Incra, Embrapa e União têm 90 dias para delimitar área e apresentar plano de criação de assentamento agroextrativista

Procuradoria da República no Pará

A Justiça Federal atendeu a um pedido urgente do Ministério Público Federal (MPF) e determinou que o poder público adote medidas para regularizar o território de três comunidades ribeirinhas impactadas pela implantação da Rodovia Liberdade no Pará.

A decisão estabelece o prazo de 90 dias para que a União, o Instituto Nacional de Colonização e Reforma Agrária (Incra) e a Empresa Brasileira de Pesquisa Agropecuária (Embrapa) elaborem estudos técnicos e apresentem um plano conjunto para proteger as famílias tradicionais.

A ordem judicial beneficia as comunidades extrativistas Nossa Senhora dos Navegantes, Beira-Rio e Uriboquinha. Os grupos ocupam uma área estimada em 1,5 mil hectares, localizada entre os municípios de Belém, Ananindeua e Marituba.

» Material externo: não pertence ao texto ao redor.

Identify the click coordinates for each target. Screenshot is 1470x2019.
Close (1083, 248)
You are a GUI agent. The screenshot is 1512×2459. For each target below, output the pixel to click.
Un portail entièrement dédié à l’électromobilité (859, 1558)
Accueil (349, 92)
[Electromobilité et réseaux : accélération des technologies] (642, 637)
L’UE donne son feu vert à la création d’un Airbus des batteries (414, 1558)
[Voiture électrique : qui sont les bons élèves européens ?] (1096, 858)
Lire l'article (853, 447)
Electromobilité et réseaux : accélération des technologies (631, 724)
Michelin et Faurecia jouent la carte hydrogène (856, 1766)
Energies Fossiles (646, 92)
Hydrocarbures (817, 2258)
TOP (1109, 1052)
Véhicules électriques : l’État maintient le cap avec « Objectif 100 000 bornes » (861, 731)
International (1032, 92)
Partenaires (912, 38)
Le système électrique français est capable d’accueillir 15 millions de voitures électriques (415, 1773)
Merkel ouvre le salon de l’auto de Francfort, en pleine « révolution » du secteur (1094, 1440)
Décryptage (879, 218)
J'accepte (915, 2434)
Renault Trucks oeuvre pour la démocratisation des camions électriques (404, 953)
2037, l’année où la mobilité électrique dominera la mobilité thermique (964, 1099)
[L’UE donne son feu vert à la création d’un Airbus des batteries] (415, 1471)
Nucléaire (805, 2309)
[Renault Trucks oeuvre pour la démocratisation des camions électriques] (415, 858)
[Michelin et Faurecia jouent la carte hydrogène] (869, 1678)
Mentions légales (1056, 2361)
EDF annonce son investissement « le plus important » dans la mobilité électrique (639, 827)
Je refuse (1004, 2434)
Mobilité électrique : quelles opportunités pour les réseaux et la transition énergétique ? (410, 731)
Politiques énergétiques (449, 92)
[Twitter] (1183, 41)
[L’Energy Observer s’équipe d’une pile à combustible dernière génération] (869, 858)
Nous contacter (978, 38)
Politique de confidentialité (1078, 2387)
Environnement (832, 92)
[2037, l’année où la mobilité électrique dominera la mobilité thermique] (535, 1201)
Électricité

A Justiça Federal considerou que a demora histórica do Estado ameaça a existência física e cultural dos moradores, destacando que a regularização é essencial para garantir direitos fundamentais previstos na Constituição.

Obrigações dos órgãos públicos – Pela decisão, o Incra tem 90 dias para elaborar o memorial descritivo da área. O documento técnico serve para desenhar o mapa exato do território e deve ser feito com a participação direta das famílias.

O Incra também terá de analisar o histórico dos registros de imóveis da região. O objetivo é checar a legalidade dos títulos das fazendas particulares que incidem sobre a área tradicional.

No mesmo período de 90 dias, o Incra, a Embrapa e a União devem instaurar processos administrativos internos. Os órgãos precisam apresentar um plano de trabalho integrado, com cronograma e metas. A proposta deve buscar a criação de um Projeto de Assentamento Agroextrativista, modelo que destina a terra de forma coletiva para o uso sustentável pelos moradores.

Histórico e ameaças – Segundo a ação do MPF, a presença das famílias no local começou entre as décadas de 1940 e 1950, durante o ciclo da borracha. Grande parte do território pretendido incide sobre a Fazenda Experimental da Embrapa.

As comunidades vivem da agricultura familiar de várzea, da pesca artesanal e do manejo de açaí e cacau. O modo de vida tradicional e os laços com a terra foram comprovados por laudos periciais do MPF e por estudos do Museu Paraense Emílio Goeldi.

O MPF alertou a Justiça que a indefinição da posse das terras coloca os moradores em risco imediato. A região sofre forte pressão imobiliária provocada pelo avanço urbano e pelas obras da Rodovia Liberdade, que se somam a problemas históricos de poluição causados pelo antigo Lixão do Aurá.

A decisão judicial concluiu que as providências urgentes evitam danos irreparáveis às famílias ribeirinhas.